![]() |
Aksi unjuk rasa mahasiswa dalam pemakzulan Jokowi dan tolak pemilu curang pada Rabu, (7/2/2024). (Foto: Raka Adithia Wijaya) |
Kedaulatan, keadilan, yang telah tiada, bahkan kesatuan pun berpotensi dirusak lantas merdeka untuk siapa? Negara lahir atas kehendak bangsanya yang bercita-cita untuk merdeka yang tertuang di dalam UUD 1945 untuk melindungi segenap bangsa Indonesia dan seluruh tumpah darahnya, memajukan kesejahteraan umum, mencerdaskan kehidupan berbangsa, dan ikut melaksanakan ketertiban dunia. Presiden Republik Indonesia yang telah disumpah untuk menjalankan pemerintahan yang seadil-adilnya dan menaati Undang-Undang Dasar (beserta undang-undang dan peraturan lainnya) sebagai landasan konstitusi negara dimana rakyatnya berhak untuk berserikat dan berkumpul, mengeluarkan pikiran dengan lisan maupun tulisan. Selain itu, sebagai bentuk kedaulatan rakyat, seluruh sumber daya alam seperti bumi, air, dan kekayaan alam lainnya yang dikuasai oleh negara harus dipergunakan untuk kemakmuran rakyatnya. Celakanya, rezim hari ini menjalankan pemerintahan dengan tidak menghiraukan amanat yang telah diberikan.
Banyak sekali kebijakan-kebijakan yang dikeluarkan dengan isi yang bermasalah dan perumusan yang cacat serta tidak menunjukkan kebijaksanaannya sebagai pemerintah negara. Maka muncul lah sebuah pertanyaan yang esensial, jika sumpah seorang pemimpin kepada negara dan tuhan telah dilanggar, bagaimana mungkin dia akan menepati janjinya terhadap rakyat? Rezim Joko Widodo sebagai presiden telah gagal menjalankan pemerintahan sesuai dengan amanat konstitusi di mana rakyat hanya dianggap sebagai objek dari kebijakan, minimnya partisipasi publik yang bermakna dan derasnya represifitas aturan dan aparat yang terjadi hari ini membuktikan resistensi pemerintah yang menghiraukan kedaulatan rakyatnya dan amanah yang diberikan bangsanya untuk mewujudkan cita-cita kemerdekaan.
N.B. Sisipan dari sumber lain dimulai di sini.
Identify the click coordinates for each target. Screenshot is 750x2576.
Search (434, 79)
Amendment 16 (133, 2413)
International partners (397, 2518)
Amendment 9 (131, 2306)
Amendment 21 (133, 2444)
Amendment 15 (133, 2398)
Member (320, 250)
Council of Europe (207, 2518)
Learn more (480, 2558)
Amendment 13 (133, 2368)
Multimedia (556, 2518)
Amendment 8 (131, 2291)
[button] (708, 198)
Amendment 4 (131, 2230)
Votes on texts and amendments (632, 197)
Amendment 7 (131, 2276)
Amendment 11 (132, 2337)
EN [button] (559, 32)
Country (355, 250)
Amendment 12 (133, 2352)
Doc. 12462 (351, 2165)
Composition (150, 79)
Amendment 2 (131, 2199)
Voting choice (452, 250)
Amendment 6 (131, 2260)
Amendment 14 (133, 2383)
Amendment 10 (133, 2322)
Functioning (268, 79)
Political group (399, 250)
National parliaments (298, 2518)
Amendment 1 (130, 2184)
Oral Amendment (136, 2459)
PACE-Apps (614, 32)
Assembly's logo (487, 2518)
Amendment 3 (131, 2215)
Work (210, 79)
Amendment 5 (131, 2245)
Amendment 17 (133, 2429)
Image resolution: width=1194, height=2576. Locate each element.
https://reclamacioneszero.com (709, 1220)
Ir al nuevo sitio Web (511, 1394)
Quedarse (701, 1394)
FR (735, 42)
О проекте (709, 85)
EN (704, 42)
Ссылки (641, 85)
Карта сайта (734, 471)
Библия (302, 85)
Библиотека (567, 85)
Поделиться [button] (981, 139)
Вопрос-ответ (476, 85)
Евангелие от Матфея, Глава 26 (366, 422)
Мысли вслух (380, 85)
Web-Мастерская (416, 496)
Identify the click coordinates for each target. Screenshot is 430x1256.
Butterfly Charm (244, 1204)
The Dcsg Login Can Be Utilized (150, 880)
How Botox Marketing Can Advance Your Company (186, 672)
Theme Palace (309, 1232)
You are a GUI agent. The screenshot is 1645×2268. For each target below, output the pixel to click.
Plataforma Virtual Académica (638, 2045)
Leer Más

Sangat disayangkan, amanat konstitusi negara untuk menyejahterakan dan mencerdaskan kehidupan bangsa tidak terlihat pada kondisi sekarang. Maraknya konflik agraria yang terjadi karena Proyek Strategis Nasional seperti konflik di Wadas, konflik di Rempang, perampasan lahan di Kota Bandung, dan kota-kota lainnya tidak pernah menemukan titik temu dan selalu memberi kerugian kepada masyarakat umum dan memberi keuntungan untuk pihak investor atau swasta. Kebijakan rezim sekarang terhadap pendidikan semakin mengkomersialisasikan pendidikan di Indonesia. Sehingga, membuat biaya pendidikan semakin mahal.
Dapat dilihat dari meningkatnya biaya pendidikan yang tidak sesuai dengan kemampuan masyarakat Indonesia dan lebih buruknya lagi malah menormalisasi penggunaan pinjaman dana untuk pendidikan ketika sudah banyak riset terkait kredit pendidikan memberi dampak buruk secara jangka panjang. Monopoli sumber daya alam oleh pihak swasta atau investor dan oligarki semakin memperburuk kerusakan lingkungan. Negara, oleh rezim serampangan Jokowi, menjadi aktor dalam mengakumulasi kapital untuk pihak-pihak swasta atau investor dan oligarki ketika seharusnya negara memanfaatkan sumber daya alam untuk kemakmuran bangsa seluas-luasnya.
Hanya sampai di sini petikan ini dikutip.